BRIEF:
Retype all the records below exactly as they are, with no image carried over.

STORED DATA:
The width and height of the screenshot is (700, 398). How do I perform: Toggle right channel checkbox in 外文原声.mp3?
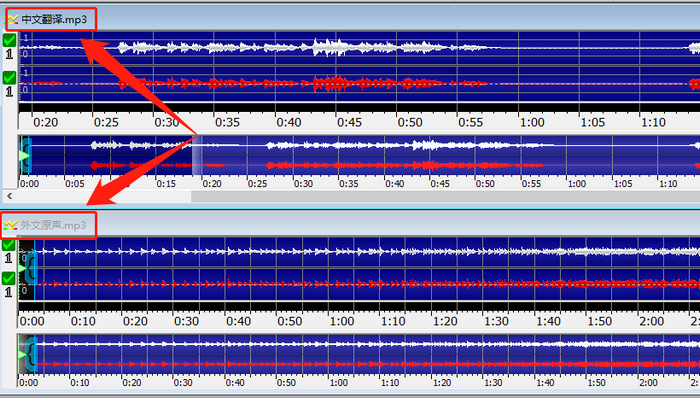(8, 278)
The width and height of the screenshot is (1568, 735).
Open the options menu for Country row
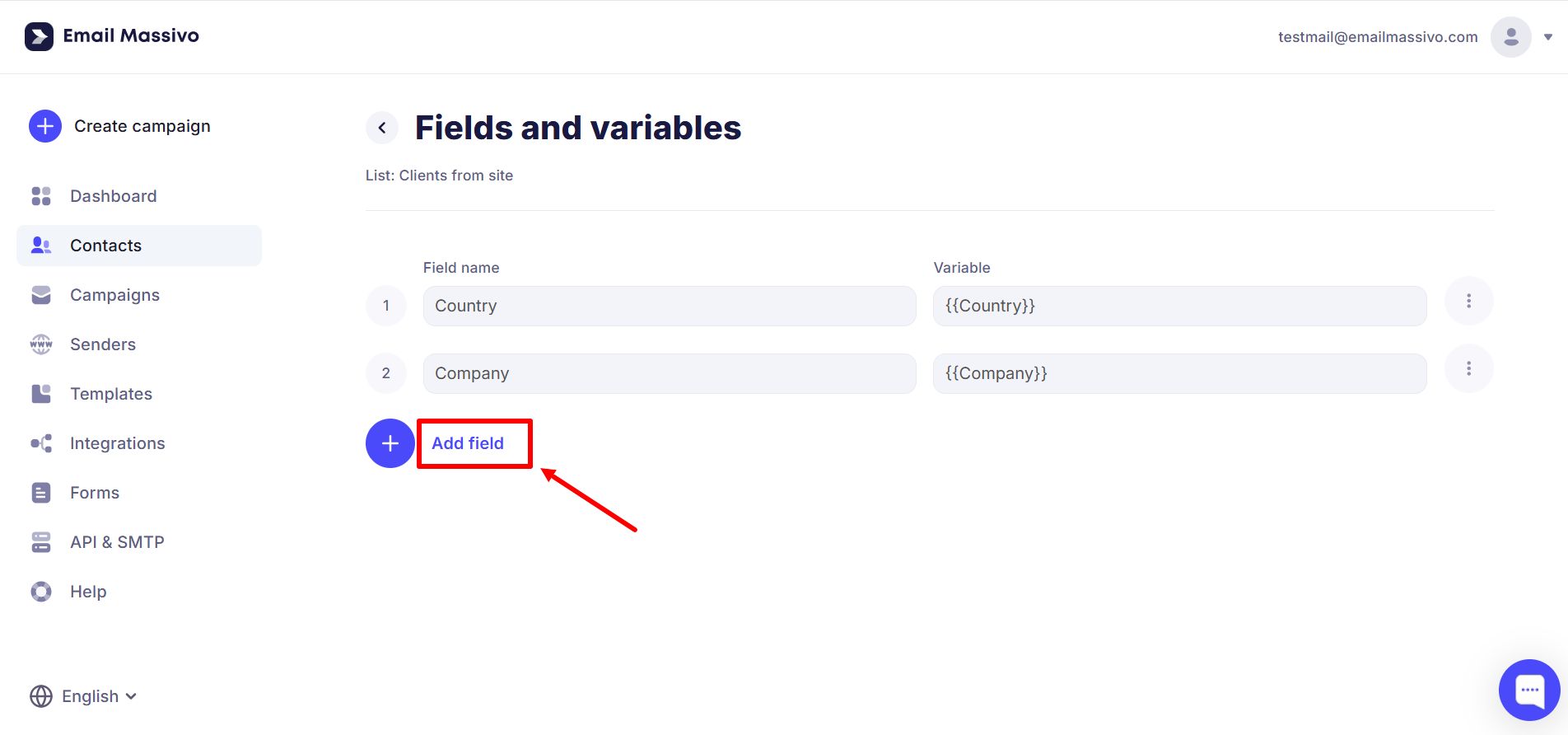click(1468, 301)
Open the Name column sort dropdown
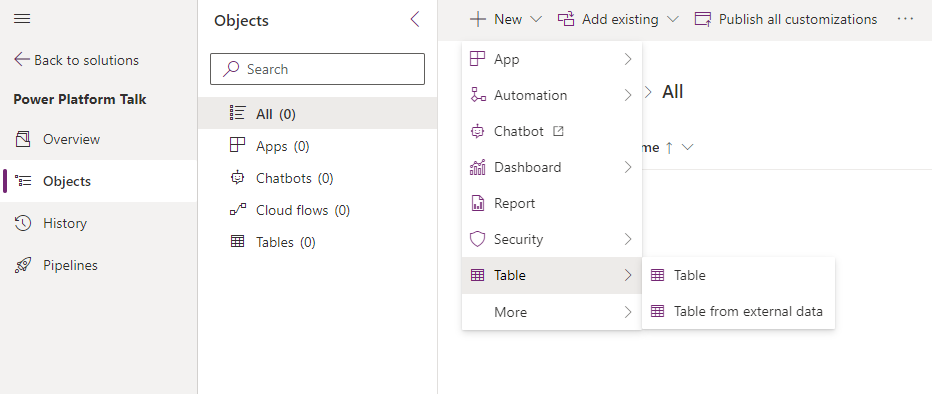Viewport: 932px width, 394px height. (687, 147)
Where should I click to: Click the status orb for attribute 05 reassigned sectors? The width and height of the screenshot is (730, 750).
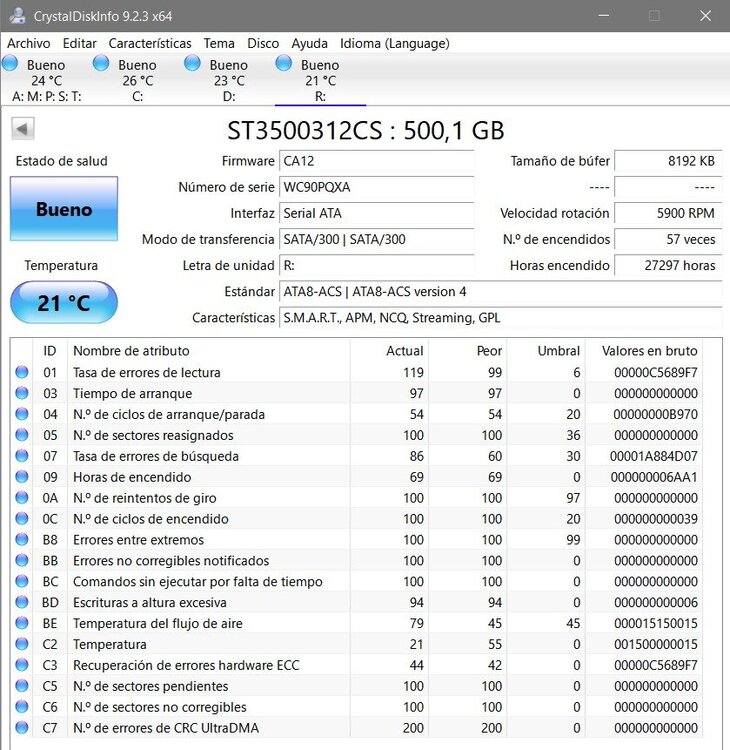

EXPECTED OUTPUT:
The width and height of the screenshot is (700, 398). How do I perform: Toggle right channel checkbox in 外文原声.mp3?
(8, 278)
The width and height of the screenshot is (1568, 735).
Open the options menu for Country row
click(1468, 301)
Open the Name column sort dropdown
Viewport: 932px width, 394px height. (687, 147)
Where should I click to: Click the status orb for attribute 05 reassigned sectors? The width and height of the screenshot is (730, 750).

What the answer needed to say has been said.